Top Ten – 2013

At one point, I thought I would use this year’s list to highlight the unconventional approaches to moviemaking that gave me so much enjoyment. The Great Beauty and Blue Is the Warmest Color both benefited from my seeing them while I was rereading Proust. Neither had a traditional story arc; one was a portrait of a love affair, the other an essay on art and memory – both Proustian subjects, neither for someone in a hurry. Post Tenebras Lux was the most innovative of all, a movie version of the magic realism we’ve seen in Latin American writing by Garcia Marquez and others. It was shown, fittingly, at the Walker Art Center and left behind a trail of stunning images. Caesar Must Die transported Shakespeare’s Julius Caesar to an Italian prison, bringing to new life a centuries-old play, much like Ralph Fiennes’ Coriolanus did last year.The Place Beyond the Pines jerked me to attention when one movie seemed to end and another began; instead of seamlessly blending together, the two halves left the viewer to make the connections. Of course, for sheer bravura filmmaking, there was Gravity, but its refusal to care much about a plot and its absurd ending left it off my list.

But that plan for a top ten innovative films didn’t count on Captain Phillips, featuring the most traditional of movie stars, Tom Hanks. It wasn’t Hanks, though, that got me – quite the contrary. It was the movie’s daring presentation of Somali pirates as sympathetic characters and the U.S. as bullies who don’t keep their word. The movie was constantly thought-provoking and beautifully filmed. Enough Said and Mud were two more traditional American films, one a romantic comedy, the other a dramatic adventure. Both had some of my favorite acting of the year: James Gandolfini, ably abetted by Julia Louis-Dreyfus, was the most real lover, with the most real heartbreak, I saw this year; while the kid in Mud, abetted by his sidekick, was my favorite character for all of 2013. 12 Years A Slave stands as a cinematic landmark: it was hard watching, but it will define slavery for everyone who saw it. It illuminated history, unlike Lee Daniels’ The Butler, which shamelessly exploited it.

That only leaves Barbara, to which I have somewhat tentatively assigned the top spot on my list. It is not powerful, or surprising or innovative. But when I left the theater I felt I had seen an almost perfect movie. The bleak East German setting brought us face-to-face with the everyday moral decisions faced by real people, reminiscent of the similarly located The Lives of Others (2009). It was as thought-provoking as Captain Phillips, as historically acute as 12 Years A Slave, as personally emotional as Enough Said, and, finally, as dramatic as Mud or The Place Beyond the Pines. It was just a fine movie.
There were other fine movies in 2013, and the following make up my roster of Honorable Mention: Nebraska, Out of the Furnace, Don Jon, A Touch of Sin, World War Z, Fruitvale Station, and maybe American Hustle.

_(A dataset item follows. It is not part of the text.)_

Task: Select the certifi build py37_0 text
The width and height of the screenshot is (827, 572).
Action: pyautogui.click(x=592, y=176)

Making my selection of a top ten easier is the decision to have a separate category for Documentaries. Here there was a tie between The Gatekeepers, a politically amazing series of interviews of Shin Bet leaders, interspersed with archival footage; and Marina Abramovic: The Artist Is Present, a remarkable translation of an artist’s work to the screen.

And finally, I acknowledge The Impossible, the story of the Thailand tsunami with Naomi Watts that I didn’t see in time to include on my 2012 Top Ten, where it surely belongs.